_YOUR ASSIGNMENT:_
Can you give what comes next in the scripture reading below, picking up after its last line?

_TEXT SHOWN:_
•••••
I have found my servant David;
with my holy oil I have anointed him;
my hand shall always remain with him;
my arm also shall strengthen him.
The enemy shall not outwit him,
the wicked shall not humble him.
I will crush his foes before him
and strike down those who hate him.
My faithfulness and steadfast love shall be with him;
and in my name his horn shall be exalted.
I will set his hand on the sea
and his right hand on the rivers.
He shall cry to me, ‘You are my Father and Mother,
my God, and the Rock of my salvation!'”
Now to God who is able to strengthen you according to my gospel and the proclamation of Jesus Christ, according to the revelation of the mystery that was kept secret for long ages but is now disclosed, and through the prophetic writings is made known to all the Gentiles, according to the command of the eternal God, to bring about the obedience of faith— to the only wise God, through Jesus Christ, to whom be the glory for ever! Amen.
•••••
(Collected data)
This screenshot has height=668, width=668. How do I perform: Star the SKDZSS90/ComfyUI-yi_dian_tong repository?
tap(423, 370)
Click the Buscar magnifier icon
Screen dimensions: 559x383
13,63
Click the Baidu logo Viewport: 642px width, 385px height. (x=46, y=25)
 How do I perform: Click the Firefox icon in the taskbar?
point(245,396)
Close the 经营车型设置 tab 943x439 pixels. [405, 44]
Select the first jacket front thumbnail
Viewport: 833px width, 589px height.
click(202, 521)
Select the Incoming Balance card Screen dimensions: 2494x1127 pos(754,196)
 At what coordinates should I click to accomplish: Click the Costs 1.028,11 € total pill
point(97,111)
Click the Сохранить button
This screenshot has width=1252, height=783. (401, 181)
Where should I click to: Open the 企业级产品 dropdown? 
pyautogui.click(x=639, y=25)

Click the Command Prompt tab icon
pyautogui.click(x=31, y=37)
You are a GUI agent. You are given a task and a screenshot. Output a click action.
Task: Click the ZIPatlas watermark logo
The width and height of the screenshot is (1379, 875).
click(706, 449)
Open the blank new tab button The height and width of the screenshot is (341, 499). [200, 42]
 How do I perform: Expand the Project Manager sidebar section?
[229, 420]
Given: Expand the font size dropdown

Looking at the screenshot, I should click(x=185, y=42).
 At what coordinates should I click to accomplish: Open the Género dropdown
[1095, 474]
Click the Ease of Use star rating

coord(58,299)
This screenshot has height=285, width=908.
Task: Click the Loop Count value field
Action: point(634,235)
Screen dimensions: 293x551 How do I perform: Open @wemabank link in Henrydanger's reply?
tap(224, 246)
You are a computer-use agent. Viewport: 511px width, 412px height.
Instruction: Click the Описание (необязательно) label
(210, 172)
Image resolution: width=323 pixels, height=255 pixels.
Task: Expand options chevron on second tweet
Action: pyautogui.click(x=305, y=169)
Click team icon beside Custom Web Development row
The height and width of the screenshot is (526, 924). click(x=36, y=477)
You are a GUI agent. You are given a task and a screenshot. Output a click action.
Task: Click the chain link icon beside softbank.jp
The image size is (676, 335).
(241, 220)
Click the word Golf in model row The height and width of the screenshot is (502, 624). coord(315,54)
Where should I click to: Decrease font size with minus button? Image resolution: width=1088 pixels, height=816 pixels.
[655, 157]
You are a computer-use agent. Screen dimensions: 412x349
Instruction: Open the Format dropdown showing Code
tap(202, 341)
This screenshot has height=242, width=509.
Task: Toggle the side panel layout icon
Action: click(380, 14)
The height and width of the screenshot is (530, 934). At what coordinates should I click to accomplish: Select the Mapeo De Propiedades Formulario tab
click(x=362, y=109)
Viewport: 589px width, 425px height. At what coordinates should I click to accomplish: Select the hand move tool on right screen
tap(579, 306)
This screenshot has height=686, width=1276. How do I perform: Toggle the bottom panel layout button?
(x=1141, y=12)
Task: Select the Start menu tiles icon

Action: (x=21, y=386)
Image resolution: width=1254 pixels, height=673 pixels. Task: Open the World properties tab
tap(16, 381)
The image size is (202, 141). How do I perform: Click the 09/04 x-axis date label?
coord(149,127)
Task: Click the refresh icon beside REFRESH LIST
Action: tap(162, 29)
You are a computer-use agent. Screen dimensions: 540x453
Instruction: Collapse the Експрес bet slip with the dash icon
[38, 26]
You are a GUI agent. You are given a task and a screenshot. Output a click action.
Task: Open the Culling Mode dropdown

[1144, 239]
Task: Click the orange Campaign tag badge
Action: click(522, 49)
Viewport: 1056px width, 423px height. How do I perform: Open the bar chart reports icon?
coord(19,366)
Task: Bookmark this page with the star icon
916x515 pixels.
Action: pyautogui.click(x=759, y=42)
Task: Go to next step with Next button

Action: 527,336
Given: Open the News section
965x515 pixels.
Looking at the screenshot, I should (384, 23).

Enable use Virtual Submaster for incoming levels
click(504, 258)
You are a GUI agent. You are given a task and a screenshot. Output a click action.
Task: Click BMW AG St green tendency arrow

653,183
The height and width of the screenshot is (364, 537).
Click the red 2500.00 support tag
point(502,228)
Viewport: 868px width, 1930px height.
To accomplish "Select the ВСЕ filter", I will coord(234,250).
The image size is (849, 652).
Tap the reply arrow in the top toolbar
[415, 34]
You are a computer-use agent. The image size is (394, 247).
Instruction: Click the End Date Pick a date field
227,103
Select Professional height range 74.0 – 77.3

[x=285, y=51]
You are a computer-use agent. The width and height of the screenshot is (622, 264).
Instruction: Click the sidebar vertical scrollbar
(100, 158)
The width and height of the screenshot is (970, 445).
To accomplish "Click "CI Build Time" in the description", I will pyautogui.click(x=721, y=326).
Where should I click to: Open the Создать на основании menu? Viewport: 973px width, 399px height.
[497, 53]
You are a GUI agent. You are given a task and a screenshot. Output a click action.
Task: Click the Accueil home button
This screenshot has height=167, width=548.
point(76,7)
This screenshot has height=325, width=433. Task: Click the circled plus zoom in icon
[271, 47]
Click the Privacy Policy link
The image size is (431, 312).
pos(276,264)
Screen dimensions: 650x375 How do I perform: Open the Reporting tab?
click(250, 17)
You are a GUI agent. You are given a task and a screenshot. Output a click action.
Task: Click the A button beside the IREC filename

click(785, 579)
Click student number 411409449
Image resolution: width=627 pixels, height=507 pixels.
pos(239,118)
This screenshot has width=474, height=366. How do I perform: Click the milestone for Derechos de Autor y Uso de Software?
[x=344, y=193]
•••••
_TASK OUTPUT:_
In the sixth month the angel Gabriel was sent by God to a town in Galilee called Nazareth, to a virgin engaged to a man whose name was Joseph, of the house of David. The virgin’s name was Mary. And he came to her and said, “Greetings, favored one! The Lord is with you.” But she was much perplexed by his words and pondered what sort of greeting this might be. The angel said to her, “Do not be afraid, Mary, for you have found favor with God. And now, you will conceive in your womb and bear a son, and you will name him Jesus. He will be great, and will be called the Son of the Most High, and the Lord God will give to him the throne of his ancestor David. He will reign over the house of Jacob for ever, and of his kingdom there will be no end.” Mary said to the angel, “How can this be, since I am a virgin?” The angel said to her, “The Holy Spirit will come upon you, and the power of the Most High will overshadow you; therefore the child to be born will be holy; he will be called Son of God. And now, your relative Elizabeth in her old age has also conceived a son; and this is the sixth month for her who was said to be barren. For nothing will be impossible with God.” Then Mary said, “Here am I, the servant of the Lord; let it be with me according to your word.” Then the angel departed from her.
Liturgical notes on the Readings
In ecumenical liturgical practice, there are normally three readings and one psalm at each Sunday service, in this order:
First Reading: Hebrew Scripture
Response: Psalm (or Canticle) from the Bible
Second Reading: Epistle (or Acts or Revelation)
Third Reading: Gospel
The first two lessons are normally read by laypeople, the Gospel by a Minister of the Word or a layperson. In Roman Catholic, Anglican and liturgical Protestant churches, it is uncommon for an ordained minister to read all of the lessons.
The psalm is not a reading but a congregational response following the lesson from Hebrew Scripture: it is normally sung with a refrain or recited by the congregation as poetry. Occasionally, a canticle is appointed in place of a psalm; it is sung or recited in the same way. The New Century Hymnal provides a complete liturgical psalter with refrains and music.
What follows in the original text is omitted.